Los osos del zoológico devenido en parque ecológico, sacan la mano por la reja y les piden a los visitantes al menos un cubito. Los mosquitos solo pican a los tipos arriesgados es decir a los que tienen sangre fría. Las mariposas andan con abanico como la Cristina cuando era la capa de esta nación, la que quedó de capa caída. Los perros callejeros, sedientos, en vez de esbozar un menudo “Guau”, se expresan con un “Aguau”. En el campo los chivos andan todos chivados y los gatos solo salen de noche y te cobran tarifas extras por antitranspirantes. 

Algunos glaciares han entrado en estado de ebullición. Queda nieve en algunas quebradas montañosas pero es nieve tibia. El otro día un contingente turístico fue a ver el monumento al Cerro de la Gloria y lo encontró vacío, es que los granaderos  se estaban refrescando en la canilla que está al pie del monumento. 

Tiene miedo el arzobispado de Mendoza que la estatua de Fray Luis Beltrán tienda a sacarse la sotana. No se vería muy bien en calzoncillos. En algunos lugares el asfalto se hunde o se producen en las orillas de la calle tsunami de asfalto. Los tacheros andan en bermudas y musculosas porque no se bancan los varios grados de más que hace adentro del auto ¿a propósito los taxis, en una ciudad pretendidamente moderna, como Mendoza, no deberían ya haber adoptado, todos, el aire acondicionado? El otro día uno me quiso cobrar de más: ochenta mangos por el viaje y cincuenta por el baño sauna.

José Luis, el encargado de los departamentos del edificio en torre dónde vivo, me decía que los padres para asustar a los niños en vez de decirle “cuco”, les dicen “tuto”, para asustarlos por el calor. En vez de protector solar hay que ponerse directamente Pancután. Algunos vecinos de una panadería de barrio han decidido hacer camping al lado del horno porque está más fresco que afuera.

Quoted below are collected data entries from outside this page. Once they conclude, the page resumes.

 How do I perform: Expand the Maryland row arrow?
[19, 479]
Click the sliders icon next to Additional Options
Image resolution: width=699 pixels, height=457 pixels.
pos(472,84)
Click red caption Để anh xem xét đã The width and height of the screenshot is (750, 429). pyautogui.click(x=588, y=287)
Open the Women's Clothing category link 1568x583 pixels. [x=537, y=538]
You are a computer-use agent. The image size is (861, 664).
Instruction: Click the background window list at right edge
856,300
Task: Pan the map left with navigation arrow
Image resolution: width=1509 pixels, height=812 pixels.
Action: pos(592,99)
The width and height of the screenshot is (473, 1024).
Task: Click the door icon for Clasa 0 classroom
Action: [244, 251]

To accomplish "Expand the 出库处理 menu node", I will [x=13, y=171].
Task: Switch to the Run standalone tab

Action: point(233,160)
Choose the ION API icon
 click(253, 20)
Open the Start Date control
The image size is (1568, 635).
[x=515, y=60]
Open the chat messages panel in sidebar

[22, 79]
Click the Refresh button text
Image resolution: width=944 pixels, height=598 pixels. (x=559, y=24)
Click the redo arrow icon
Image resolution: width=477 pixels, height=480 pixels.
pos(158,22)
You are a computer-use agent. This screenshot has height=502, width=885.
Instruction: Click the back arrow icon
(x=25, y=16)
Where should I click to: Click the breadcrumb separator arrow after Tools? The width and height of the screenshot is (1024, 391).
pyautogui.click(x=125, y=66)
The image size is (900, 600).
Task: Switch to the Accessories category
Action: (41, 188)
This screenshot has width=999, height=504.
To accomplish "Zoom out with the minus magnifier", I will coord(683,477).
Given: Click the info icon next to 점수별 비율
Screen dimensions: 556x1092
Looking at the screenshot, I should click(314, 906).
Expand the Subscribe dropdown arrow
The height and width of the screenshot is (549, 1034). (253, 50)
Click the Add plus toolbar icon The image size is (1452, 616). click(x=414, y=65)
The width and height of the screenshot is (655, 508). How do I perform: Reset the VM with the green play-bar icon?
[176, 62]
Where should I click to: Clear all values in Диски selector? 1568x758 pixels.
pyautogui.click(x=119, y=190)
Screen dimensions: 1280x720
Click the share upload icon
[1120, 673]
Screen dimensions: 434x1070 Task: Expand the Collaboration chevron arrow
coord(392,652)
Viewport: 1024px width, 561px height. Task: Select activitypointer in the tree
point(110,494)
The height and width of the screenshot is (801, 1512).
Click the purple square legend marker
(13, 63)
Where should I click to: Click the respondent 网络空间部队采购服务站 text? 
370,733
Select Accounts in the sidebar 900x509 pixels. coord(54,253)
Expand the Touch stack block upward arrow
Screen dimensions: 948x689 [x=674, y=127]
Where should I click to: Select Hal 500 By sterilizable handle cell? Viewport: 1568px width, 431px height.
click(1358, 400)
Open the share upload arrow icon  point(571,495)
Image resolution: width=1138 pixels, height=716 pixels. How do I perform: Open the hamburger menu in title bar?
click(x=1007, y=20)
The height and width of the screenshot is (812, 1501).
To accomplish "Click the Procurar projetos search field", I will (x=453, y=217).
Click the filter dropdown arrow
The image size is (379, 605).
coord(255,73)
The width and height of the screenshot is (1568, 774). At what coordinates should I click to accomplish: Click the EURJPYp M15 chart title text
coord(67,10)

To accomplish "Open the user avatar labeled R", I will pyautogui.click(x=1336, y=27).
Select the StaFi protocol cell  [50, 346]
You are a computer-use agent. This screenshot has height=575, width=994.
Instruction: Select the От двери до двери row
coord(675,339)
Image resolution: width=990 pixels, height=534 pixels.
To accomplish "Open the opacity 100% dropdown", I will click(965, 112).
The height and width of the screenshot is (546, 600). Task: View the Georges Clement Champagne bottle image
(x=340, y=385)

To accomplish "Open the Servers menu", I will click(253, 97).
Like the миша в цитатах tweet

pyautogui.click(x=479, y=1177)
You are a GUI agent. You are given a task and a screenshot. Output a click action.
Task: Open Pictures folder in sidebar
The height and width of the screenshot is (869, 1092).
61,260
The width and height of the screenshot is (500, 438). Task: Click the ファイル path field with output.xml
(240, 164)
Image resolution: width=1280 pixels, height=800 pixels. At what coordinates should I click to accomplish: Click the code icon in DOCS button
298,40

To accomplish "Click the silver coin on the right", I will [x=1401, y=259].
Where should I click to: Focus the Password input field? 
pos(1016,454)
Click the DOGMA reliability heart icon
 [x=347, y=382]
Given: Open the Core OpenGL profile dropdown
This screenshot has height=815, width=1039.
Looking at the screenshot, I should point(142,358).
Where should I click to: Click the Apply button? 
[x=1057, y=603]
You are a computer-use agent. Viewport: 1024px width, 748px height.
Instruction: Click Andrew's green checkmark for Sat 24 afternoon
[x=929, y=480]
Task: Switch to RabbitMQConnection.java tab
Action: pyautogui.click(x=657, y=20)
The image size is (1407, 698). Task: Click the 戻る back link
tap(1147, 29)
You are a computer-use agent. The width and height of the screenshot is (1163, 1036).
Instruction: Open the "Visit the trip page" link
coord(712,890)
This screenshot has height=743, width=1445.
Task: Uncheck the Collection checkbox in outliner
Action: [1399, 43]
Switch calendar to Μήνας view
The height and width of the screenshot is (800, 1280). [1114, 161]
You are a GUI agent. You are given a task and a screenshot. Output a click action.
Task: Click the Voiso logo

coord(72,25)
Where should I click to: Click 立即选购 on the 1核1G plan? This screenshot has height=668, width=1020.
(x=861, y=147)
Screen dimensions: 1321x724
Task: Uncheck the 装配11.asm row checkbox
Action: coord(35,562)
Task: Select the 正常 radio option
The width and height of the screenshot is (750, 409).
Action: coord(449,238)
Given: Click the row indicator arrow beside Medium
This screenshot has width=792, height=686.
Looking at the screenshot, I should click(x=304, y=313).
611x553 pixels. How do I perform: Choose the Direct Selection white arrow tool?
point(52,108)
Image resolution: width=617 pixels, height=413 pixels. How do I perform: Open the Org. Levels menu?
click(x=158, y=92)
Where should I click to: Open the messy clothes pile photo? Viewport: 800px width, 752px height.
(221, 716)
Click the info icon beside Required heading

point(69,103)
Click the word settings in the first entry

Caminar por el centro es como hacer a pie el Dakar.

El tipo adentro de la casa tiene experiencias cercanas al infierno, y eso sin tener en cuenta a su suegra. Pero sale a la calle y la temperatura es varias veces superior. Es como si lo recibiera un dragón con la boca abierta y haciendo “¡Ahhhhh!” No hay forma de amortiguar la canícula o sea la perra calor, salvo club o pelopincho.

Yo sé que el turismo nos favorece que deja sus buenos morlacos esparcidos por los negocios mendocinos y algunos mendrugos en las arcas oficiales, pero todavía no me explico cómo es que vienen turistas a Mendoza en verano. Debe ser un nuevo sistema de turismo masoquista. Los vagos no pueden entender cómo puede hacer tanto calor en una sola provincia. Caminan con un bidón en la mano para depositar la transpiración. Algunos turistas extranjeros andan en cuero por el centro de la ciudad, cosa que es beneficiosa, porque si tenemos en cuenta lo mal que se visten los turistas extranjeros es mejor para la belleza de la ciudad que anden en cuero. 

Lo único que falta es que los andinistas se pongan a tomar sol en la cumbre del Aconcagua. En fin un verano con todo que promete seguir siendo con todo. Hace tanto calor que algunos ruegan porque venga un zonda, haría menos temperatura.